By Christian Stafford
The collaborative efforts of College of Computer and Information Science (CCIS) Professor Guevara Noubir and Assistant Research Professor Triet Vo-Huu recently paid off after their research team won $750,000 in prize money in the first phase of the DARPA Spectrum Collaboration Challenge (SC2).
According to the competition’s website, SC2 seeks to, “ensure that the exponentially growing number of military and civilian wireless devices will have full access to the increasingly crowded electromagnetic spectrum.” SC2 competitors are tasked with the opportunity to develop and reimagine new strategies to access the RF spectrum, “in which radio networks will autonomously collaborate and reason about how to share the RF spectrum, avoiding interference and jointly exploiting opportunities to achieve the most efficient use of the available spectrum.”
According to Noubir, who serves as the Director of Northeastern University’s Cybersecurity & Information Assurance Graduate Program, the goal of the first phase of this challenge was, “to develop new types of wireless systems (from the radio to the network layer) that are spectrum efficient, agile and resilient,” noting that some of the important elements of the competition focus on, “new types of radios, machine learning and collaboration over unreliable channels.”

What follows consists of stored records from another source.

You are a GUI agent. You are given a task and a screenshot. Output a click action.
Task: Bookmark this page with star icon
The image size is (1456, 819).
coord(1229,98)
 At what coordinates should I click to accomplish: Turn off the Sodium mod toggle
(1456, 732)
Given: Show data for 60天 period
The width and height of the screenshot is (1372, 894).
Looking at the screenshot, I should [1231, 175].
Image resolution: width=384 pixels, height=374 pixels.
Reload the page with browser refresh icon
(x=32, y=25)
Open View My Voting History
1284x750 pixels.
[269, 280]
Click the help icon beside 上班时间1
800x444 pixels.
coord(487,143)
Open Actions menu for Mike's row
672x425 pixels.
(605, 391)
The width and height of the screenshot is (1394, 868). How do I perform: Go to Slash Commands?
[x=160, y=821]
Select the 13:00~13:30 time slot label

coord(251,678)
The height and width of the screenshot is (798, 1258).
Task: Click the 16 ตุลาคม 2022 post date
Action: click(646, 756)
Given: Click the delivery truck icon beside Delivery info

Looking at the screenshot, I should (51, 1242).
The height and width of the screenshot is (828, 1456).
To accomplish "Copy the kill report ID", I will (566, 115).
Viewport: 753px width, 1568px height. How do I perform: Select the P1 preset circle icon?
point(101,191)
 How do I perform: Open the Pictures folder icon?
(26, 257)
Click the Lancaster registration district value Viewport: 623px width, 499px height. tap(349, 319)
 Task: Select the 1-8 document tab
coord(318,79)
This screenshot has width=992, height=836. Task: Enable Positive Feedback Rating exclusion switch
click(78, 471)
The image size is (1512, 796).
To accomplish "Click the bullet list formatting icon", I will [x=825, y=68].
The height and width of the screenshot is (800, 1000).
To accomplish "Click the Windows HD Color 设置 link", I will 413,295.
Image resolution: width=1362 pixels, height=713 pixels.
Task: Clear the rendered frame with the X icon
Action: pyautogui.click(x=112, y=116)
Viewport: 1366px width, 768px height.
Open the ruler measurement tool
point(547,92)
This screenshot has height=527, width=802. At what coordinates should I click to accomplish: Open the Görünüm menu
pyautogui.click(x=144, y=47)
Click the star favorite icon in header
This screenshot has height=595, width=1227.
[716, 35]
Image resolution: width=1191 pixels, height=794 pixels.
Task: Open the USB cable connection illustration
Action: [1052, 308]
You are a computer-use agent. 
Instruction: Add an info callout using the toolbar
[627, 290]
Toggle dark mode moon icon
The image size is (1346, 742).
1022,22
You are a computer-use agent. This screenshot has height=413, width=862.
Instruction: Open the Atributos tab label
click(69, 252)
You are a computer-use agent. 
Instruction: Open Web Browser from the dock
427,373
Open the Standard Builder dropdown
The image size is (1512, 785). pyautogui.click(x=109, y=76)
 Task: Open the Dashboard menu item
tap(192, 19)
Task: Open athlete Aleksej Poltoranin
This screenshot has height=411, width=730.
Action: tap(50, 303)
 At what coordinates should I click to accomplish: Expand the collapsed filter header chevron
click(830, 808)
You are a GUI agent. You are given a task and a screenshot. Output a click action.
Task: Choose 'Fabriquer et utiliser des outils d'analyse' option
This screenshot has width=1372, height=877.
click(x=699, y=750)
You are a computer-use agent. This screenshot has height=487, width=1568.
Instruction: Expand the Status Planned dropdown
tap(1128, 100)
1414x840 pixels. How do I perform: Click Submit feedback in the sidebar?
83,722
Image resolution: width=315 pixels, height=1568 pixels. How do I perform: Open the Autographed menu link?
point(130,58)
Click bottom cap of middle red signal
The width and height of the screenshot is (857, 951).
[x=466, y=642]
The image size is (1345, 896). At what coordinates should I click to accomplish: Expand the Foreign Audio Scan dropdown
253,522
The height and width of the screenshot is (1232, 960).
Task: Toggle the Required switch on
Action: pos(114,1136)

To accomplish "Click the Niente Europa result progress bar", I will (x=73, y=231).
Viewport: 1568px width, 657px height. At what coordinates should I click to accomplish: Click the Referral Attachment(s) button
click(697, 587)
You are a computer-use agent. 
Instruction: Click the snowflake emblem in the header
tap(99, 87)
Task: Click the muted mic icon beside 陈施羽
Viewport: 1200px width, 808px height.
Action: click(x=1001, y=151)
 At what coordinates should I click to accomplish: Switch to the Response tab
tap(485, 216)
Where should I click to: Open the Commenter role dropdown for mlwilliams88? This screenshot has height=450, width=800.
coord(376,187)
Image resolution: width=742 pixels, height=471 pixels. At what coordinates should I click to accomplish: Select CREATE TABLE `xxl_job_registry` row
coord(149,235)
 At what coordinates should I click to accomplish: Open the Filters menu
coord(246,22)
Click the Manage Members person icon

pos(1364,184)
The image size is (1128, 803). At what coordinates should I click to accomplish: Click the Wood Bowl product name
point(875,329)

Sprite, Northeastern University’s SC2 team, comprised of co-leaders Noubir and Vo-Huu and CCIS PhD students Tien Vo-Huu and Hai Nguyen, was one of the top ten scoring teams that attended the competition, with each of the top ten teams taking home $750,000 for their outstanding efforts. The team, “developed new techniques for spectrum agile and robust wireless systems,” said Noubir, “these techniques are based on novel communication algorithms and [they] leverage the flexibility of software-defined radios.”.
This competition marks phase one of a three-phase competition, and according to Noubir, the Sprite team plans to put their prize money to use in working on phase two of the competition, which will be held in December 2018. First prize for the second phase of the competition is an additional $750,000 and the final phase awards an incredible prize of $1 million to the winning team.
“We enjoy participating in research competitions as they push the teams to their limits and provide a level playing field to focus on hard technical challenges,” Noubir said. “We won [SC2] in 2013, the MITRE embedded CTF “Mass Attack” award in 2017 and we were also one of the winning teams in the first Android Developers Challenge,” he said, adding that his team won $125,000 at the Android Developers Challenge.